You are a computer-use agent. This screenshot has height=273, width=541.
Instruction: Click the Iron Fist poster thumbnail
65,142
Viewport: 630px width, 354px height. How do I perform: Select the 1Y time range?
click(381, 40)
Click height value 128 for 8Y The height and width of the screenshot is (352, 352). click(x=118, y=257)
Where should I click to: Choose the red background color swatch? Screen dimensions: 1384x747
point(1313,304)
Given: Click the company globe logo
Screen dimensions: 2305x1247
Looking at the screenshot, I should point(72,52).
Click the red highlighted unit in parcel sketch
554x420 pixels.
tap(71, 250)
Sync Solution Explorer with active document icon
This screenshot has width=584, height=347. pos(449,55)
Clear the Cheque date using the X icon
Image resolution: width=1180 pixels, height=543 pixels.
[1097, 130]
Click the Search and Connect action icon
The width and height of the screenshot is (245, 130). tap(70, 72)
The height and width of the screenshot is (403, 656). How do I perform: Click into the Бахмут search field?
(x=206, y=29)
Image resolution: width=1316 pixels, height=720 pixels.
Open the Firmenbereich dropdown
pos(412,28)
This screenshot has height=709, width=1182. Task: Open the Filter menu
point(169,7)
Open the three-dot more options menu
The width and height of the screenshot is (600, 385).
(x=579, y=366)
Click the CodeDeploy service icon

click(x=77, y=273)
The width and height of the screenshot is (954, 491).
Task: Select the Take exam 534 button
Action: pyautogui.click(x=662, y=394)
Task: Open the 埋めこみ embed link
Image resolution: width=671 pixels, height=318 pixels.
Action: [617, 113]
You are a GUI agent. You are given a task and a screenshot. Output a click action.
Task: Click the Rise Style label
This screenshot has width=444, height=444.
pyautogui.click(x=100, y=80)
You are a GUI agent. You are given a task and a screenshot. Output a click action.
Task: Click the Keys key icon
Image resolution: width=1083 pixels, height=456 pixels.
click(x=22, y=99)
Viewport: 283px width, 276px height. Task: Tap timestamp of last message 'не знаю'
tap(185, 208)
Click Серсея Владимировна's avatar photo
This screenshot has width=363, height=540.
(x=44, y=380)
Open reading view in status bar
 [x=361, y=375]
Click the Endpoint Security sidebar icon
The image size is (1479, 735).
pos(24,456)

━━━━

• [Work to complete]:
Recast the lines, beginning at the line that contains "Click height value" and stopping after the line that contains "(x=44, y=380)", as a JSON list of strings, with one string for each line and blank lines omitted.

• [Solution for this task]:
[
  "Click height value 128 for 8Y The height and width of the screenshot is (352, 352). click(x=118, y=257)",
  "Where should I click to: Choose the red background color swatch? Screen dimensions: 1384x747",
  "point(1313,304)",
  "Given: Click the company globe logo",
  "Screen dimensions: 2305x1247",
  "Looking at the screenshot, I should point(72,52).",
  "Click the red highlighted unit in parcel sketch",
  "554x420 pixels.",
  "tap(71, 250)",
  "Sync Solution Explorer with active document icon",
  "This screenshot has width=584, height=347. pos(449,55)",
  "Clear the Cheque date using the X icon",
  "Image resolution: width=1180 pixels, height=543 pixels.",
  "[1097, 130]",
  "Click the Search and Connect action icon",
  "The width and height of the screenshot is (245, 130). tap(70, 72)",
  "The height and width of the screenshot is (403, 656). How do I perform: Click into the Бахмут search field?",
  "(x=206, y=29)",
  "Image resolution: width=1316 pixels, height=720 pixels.",
  "Open the Firmenbereich dropdown",
  "pos(412,28)",
  "This screenshot has height=709, width=1182. Task: Open the Filter menu",
  "point(169,7)",
  "Open the three-dot more options menu",
  "The width and height of the screenshot is (600, 385).",
  "(x=579, y=366)",
  "Click the CodeDeploy service icon",
  "click(x=77, y=273)",
  "The width and height of the screenshot is (954, 491).",
  "Task: Select the Take exam 534 button",
  "Action: pyautogui.click(x=662, y=394)",
  "Task: Open the 埋めこみ embed link",
  "Image resolution: width=671 pixels, height=318 pixels.",
  "Action: [617, 113]",
  "You are a GUI agent. You are given a task and a screenshot. Output a click action.",
  "Task: Click the Rise Style label",
  "This screenshot has width=444, height=444.",
  "pyautogui.click(x=100, y=80)",
  "You are a GUI agent. You are given a task and a screenshot. Output a click action.",
  "Task: Click the Keys key icon",
  "Image resolution: width=1083 pixels, height=456 pixels.",
  "click(x=22, y=99)",
  "Viewport: 283px width, 276px height. Task: Tap timestamp of last message 'не знаю'",
  "tap(185, 208)",
  "Click Серсея Владимировна's avatar photo",
  "This screenshot has width=363, height=540.",
  "(x=44, y=380)"
]